甲子園に春夏8回出場の神港学園(兵庫)が17日、神戸市内の同校で阪神・淡路大震災の追悼集会を行った。27年前は2カ月後の3月にセンバツ出場で8強。初戦の仙台育英(宮城)戦で決勝アーチを放った小林世拓(ときひろ)氏は息子、恒燿(こうよう)内野手(2年)に当時を伝えた。

「父に『電車もバスも通ってない。大阪から自転車で通っていた。いろんな人が家がなく道ばたにいた』と聞きました。練習以前に練習できる状況じゃなかったと。自転車で3、4時間かかっていたと思います」

恒燿はYouTubeで見た父の勇姿に憧れて、同校に進学した。本塁打の記念球は京都・長岡京市の自宅で触った。震災やセンバツのこと。自身が生まれる前の話を、主将の神頭玄(かんとう・はる)内野手(2年)らに伝えた。

-- 出題 A --
本文で、小林世拓氏が決勝アーチを放った初戦の相手はどこですか。
-- 出題 B --
本文を、「甲子園に春夏8回出場の神港学」という語句を含むところから書き始め、「んとう・はる)内野手(2年)らに伝えた。」で終えて、一字一句そのまま書き写してください。
ここから先のデータは、この作業には一切関わりません。

-- 抽出データ --
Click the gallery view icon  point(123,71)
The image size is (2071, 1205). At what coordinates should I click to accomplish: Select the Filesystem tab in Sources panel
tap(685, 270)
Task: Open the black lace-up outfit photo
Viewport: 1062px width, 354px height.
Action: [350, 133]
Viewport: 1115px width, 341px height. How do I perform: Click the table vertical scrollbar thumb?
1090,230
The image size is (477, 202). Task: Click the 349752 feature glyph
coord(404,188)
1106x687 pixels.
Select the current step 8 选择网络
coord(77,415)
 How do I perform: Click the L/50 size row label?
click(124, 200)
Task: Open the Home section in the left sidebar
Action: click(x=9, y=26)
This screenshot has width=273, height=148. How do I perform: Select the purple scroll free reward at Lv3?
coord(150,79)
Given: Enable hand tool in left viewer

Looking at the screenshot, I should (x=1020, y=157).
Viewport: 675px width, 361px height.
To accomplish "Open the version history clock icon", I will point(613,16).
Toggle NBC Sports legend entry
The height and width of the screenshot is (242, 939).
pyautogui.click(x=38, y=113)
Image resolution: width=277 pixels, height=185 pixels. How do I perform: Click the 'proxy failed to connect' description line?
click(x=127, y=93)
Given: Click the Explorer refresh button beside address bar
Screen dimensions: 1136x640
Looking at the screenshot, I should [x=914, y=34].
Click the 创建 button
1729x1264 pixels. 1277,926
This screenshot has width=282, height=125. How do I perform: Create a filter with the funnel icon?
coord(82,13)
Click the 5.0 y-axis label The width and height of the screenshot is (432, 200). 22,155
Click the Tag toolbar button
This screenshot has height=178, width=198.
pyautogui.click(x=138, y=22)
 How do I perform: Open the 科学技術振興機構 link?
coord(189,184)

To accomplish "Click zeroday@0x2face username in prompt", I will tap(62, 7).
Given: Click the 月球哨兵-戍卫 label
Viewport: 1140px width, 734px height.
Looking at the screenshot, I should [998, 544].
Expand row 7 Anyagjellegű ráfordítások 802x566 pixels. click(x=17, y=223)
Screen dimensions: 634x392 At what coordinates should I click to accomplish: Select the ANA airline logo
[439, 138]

-- 解答 A --
仙台育英(宮城)です。

-- 解答 B --
甲子園に春夏8回出場の神港学園(兵庫)が17日、神戸市内の同校で阪神・淡路大震災の追悼集会を行った。27年前は2カ月後の3月にセンバツ出場で8強。初戦の仙台育英(宮城)戦で決勝アーチを放った小林世拓(ときひろ)氏は息子、恒燿(こうよう)内野手(2年)に当時を伝えた。

「父に『電車もバスも通ってない。大阪から自転車で通っていた。いろんな人が家がなく道ばたにいた』と聞きました。練習以前に練習できる状況じゃなかったと。自転車で3、4時間かかっていたと思います」

恒燿はYouTubeで見た父の勇姿に憧れて、同校に進学した。本塁打の記念球は京都・長岡京市の自宅で触った。震災やセンバツのこと。自身が生まれる前の話を、主将の神頭玄(かんとう・はる)内野手(2年)らに伝えた。